ЧТО НУЖНО СДЕЛАТЬ:
A. Выпишите из воспоминаний о музыке кусок от «Мой отец нанял» до «басом Рикенбэкер 4001.».
B. С какой гитарой был Блэр Торнтон на фото группы внутри пластинки, судя по воспоминаниям о музыке?
C. Продолжите воспоминания о музыке с того места, где они обрываются.

ТЕКСТ ВОСПОМИНАНИЙ:
======
Мой отец нанял батрака по имени Гэри Рэньер, у которого была восьмитрековая компакт-кассета альбома Овердрайв Бэкмена-Тернера “Not Fragile”, выпущенного в 1974, когда мне было девять лет. Я ездил с ним на тракторе: это был один из первых тракторов, оснащенный восьмитрековым проигрывателем, он был звукоизолирован и оснащен кондиционером: довольно классный аппарат. Я слушал музыку и мне это очень нравилось. У моего приятеля Грега Хэндевидта, который в конце концов переехал со мной в Лос-Анджелес после окончания школы в 1983, была двенадцатидюймовая двойная пластинка этого альбома ОБ-Т. Ты открывал ее, и внутри было фото всей группы. Помню, как видел Рэнди Бэкмена с Фендером Стратокастером, Блэра Торнтона с гитарой Гибсон ЭсДжи, и Фреда Тернера с черно-белым басом Рикенбэкер 4001.
Грег Хэндевидт (школьный друг): Я познакомился с Дэвидом в шестом классе, когда моя семья только-только переехала в Джексон. Мы оба были фэнами KISS, так и познакомились. Я увидел его в вестибюле с надписью “KISS” на одной из его книг, и сказал ему: “KISS пользуются гитарами Gibson и барабанами Pearl”, а он выпалил в ответ: “И усилителями Marshall!” Он был популярным парнем; все обожали его. |
Никогда не знал, что есть такая вещь как бас-гитара. Длинный гриф, большие толстые струны, и она звучала по-особому…и офигенно. Тогда я услышал KISS. Их песня “Shout It Out Loud” была для меня особенной: она полностью изменила меня. Джин Симмонс играл на басу Гибсон Грэббер на обложке пластинки KISS “Alive”, и что-то в этом инструменте привлекло меня.
======
НАБОР СТРОК:
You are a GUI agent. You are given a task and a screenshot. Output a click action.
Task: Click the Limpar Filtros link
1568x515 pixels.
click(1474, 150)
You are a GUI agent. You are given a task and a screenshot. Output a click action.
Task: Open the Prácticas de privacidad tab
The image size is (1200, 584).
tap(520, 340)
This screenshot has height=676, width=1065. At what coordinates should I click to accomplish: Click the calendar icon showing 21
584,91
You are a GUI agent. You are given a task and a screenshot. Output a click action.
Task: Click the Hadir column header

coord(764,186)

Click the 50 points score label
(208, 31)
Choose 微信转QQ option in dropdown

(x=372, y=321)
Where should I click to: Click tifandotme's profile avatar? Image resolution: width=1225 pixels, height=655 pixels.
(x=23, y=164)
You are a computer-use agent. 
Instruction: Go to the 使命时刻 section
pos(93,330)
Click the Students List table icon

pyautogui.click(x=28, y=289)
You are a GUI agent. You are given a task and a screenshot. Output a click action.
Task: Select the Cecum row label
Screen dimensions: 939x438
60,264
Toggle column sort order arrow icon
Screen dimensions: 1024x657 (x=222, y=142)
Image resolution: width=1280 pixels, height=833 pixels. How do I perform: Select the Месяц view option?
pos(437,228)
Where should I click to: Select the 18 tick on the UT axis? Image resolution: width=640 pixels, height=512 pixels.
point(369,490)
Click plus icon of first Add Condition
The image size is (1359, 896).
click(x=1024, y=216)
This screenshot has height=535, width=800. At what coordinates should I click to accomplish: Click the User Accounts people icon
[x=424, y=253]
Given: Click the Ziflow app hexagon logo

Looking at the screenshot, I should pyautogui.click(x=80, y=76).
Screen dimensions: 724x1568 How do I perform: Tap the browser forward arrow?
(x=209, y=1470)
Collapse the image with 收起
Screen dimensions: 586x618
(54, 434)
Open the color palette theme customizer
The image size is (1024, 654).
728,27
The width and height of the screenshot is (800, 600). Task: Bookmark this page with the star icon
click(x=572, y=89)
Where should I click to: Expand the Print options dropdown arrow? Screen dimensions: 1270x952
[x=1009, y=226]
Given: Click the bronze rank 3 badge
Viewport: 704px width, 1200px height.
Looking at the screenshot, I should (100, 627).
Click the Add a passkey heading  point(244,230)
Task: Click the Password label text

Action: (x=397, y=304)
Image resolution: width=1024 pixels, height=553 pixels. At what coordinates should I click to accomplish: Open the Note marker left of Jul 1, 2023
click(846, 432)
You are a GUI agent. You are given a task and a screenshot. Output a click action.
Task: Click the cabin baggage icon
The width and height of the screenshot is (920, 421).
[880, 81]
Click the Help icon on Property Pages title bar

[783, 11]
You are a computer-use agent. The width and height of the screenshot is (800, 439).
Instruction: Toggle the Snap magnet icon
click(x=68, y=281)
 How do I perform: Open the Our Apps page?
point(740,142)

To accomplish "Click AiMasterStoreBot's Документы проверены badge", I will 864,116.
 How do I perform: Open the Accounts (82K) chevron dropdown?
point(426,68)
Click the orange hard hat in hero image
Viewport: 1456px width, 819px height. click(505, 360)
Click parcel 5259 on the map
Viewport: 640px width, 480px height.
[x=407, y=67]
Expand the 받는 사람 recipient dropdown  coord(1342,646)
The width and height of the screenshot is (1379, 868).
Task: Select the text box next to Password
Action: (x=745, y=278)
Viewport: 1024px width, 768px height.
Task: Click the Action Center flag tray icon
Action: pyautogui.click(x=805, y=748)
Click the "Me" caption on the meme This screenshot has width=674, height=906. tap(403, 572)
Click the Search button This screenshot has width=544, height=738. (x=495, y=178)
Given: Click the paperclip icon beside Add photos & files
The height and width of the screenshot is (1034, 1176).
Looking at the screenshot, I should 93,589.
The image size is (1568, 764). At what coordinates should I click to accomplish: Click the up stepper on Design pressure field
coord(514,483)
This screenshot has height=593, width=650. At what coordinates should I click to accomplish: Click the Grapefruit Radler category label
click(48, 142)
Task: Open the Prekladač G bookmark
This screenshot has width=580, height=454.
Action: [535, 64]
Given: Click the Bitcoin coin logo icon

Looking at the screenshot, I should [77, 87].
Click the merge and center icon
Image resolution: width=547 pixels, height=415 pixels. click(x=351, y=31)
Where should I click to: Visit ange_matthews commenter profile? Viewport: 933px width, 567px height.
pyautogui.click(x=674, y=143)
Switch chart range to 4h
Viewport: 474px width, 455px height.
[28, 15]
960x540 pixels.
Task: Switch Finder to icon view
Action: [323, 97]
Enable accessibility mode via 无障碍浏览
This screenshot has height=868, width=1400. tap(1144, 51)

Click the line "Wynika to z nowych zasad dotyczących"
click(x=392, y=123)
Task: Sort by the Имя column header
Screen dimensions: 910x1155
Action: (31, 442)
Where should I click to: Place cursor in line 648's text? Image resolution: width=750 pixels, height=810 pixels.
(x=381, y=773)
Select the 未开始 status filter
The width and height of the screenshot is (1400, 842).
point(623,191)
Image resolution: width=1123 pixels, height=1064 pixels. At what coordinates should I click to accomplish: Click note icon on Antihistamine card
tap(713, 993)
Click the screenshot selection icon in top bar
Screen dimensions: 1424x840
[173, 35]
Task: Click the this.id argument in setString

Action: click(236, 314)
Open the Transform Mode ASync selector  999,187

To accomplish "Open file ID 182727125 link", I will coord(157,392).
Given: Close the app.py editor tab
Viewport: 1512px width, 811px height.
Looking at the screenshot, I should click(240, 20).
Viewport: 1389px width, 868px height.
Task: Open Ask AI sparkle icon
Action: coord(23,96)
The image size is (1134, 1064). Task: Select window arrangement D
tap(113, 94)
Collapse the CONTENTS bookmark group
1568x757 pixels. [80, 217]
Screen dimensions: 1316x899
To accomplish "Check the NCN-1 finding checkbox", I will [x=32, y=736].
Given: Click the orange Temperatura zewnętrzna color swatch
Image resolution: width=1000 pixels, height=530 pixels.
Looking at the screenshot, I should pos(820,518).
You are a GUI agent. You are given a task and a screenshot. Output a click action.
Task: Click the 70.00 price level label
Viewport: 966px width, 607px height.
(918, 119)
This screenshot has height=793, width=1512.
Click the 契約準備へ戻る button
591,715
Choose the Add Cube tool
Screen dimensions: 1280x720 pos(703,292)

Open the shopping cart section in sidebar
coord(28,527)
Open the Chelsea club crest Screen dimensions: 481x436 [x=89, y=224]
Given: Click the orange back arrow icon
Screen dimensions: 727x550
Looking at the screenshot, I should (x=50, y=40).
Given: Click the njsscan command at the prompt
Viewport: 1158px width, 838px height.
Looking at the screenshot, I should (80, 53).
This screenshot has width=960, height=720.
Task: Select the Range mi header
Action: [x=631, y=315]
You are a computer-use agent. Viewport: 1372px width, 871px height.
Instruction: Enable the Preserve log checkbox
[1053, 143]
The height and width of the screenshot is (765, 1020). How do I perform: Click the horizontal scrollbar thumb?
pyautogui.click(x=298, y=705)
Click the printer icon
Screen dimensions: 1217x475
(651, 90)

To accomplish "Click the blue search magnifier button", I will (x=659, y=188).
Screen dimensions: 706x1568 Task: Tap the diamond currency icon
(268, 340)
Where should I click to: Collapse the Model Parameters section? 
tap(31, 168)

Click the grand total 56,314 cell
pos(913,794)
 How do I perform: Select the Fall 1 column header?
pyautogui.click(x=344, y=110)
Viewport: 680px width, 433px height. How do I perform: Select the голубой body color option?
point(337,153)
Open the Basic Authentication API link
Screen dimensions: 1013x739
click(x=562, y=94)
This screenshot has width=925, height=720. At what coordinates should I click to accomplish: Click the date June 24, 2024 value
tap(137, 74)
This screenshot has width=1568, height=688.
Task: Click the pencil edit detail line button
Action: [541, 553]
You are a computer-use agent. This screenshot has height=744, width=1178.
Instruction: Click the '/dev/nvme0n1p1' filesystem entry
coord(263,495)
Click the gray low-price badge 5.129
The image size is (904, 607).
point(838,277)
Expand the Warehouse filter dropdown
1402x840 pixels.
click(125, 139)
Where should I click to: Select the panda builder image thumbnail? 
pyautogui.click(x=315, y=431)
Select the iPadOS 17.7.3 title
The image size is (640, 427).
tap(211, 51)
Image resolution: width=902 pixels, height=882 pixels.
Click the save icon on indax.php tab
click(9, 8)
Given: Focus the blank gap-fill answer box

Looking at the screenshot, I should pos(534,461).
======
ОТВЕТЫ ПО ПОРЯДКУ:
A.
Мой отец нанял батрака по имени Гэри Рэньер, у которого была восьмитрековая компакт-кассета альбома Овердрайв Бэкмена-Тернера “Not Fragile”, выпущенного в 1974, когда мне было девять лет. Я ездил с ним на тракторе: это был один из первых тракторов, оснащенный восьмитрековым проигрывателем, он был звукоизолирован и оснащен кондиционером: довольно классный аппарат. Я слушал музыку и мне это очень нравилось. У моего приятеля Грега Хэндевидта, который в конце концов переехал со мной в Лос-Анджелес после окончания школы в 1983, была двенадцатидюймовая двойная пластинка этого альбома ОБ-Т. Ты открывал ее, и внутри было фото всей группы. Помню, как видел Рэнди Бэкмена с Фендером Стратокастером, Блэра Торнтона с гитарой Гибсон ЭсДжи, и Фреда Тернера с черно-белым басом Рикенбэкер 4001.

B. С гитарой Гибсон ЭсДжи.

C.
Тем временем, пока я втягивался в рок-н-ролл, дома на ферме начали происходить перемены. Моя семья начала ходить на вечеринки в некоторые близлежащие соседские дома. Ни разу не видел, чтобы мои родители пили, и вдруг мне девять или десять лет, и мы тусуемся с семьями, которые пьют в большом количестве.
Помню, как-то ночью мы возвращались домой из соседского дома, и мама с отцом лихачили на дороге. Мы съехали на обочину, и один из них открыл дверь и швырнул ее на обочину дороги! Это было очень пугающе. И я подумал: “Это же ужас – что происходит вообще?” Даже в юном возрасте мне показалось это пугающим и совсем не понравилось. Это было мое первое знакомство с опасными последствиями употребления спиртного и сумасбродного поведения его сопровождающего.
Мы также начали ходить на концерты в Армори в центре Джексона, где около тысячи человек танцевали в одном большом танце. Там играли мьюзик-бэнды, исполнявшие кантри, а я всегда наблюдал за басистами. Меня тут же привлек этот инструмент. Дома мы смотрели телешоу под названием “Hee Haw”, оно было очень популярно. Я ненавидел саму музыку, но был очарован инструментами, блеском и шоубизнесом; он просто затянул меня. Я был в восторге.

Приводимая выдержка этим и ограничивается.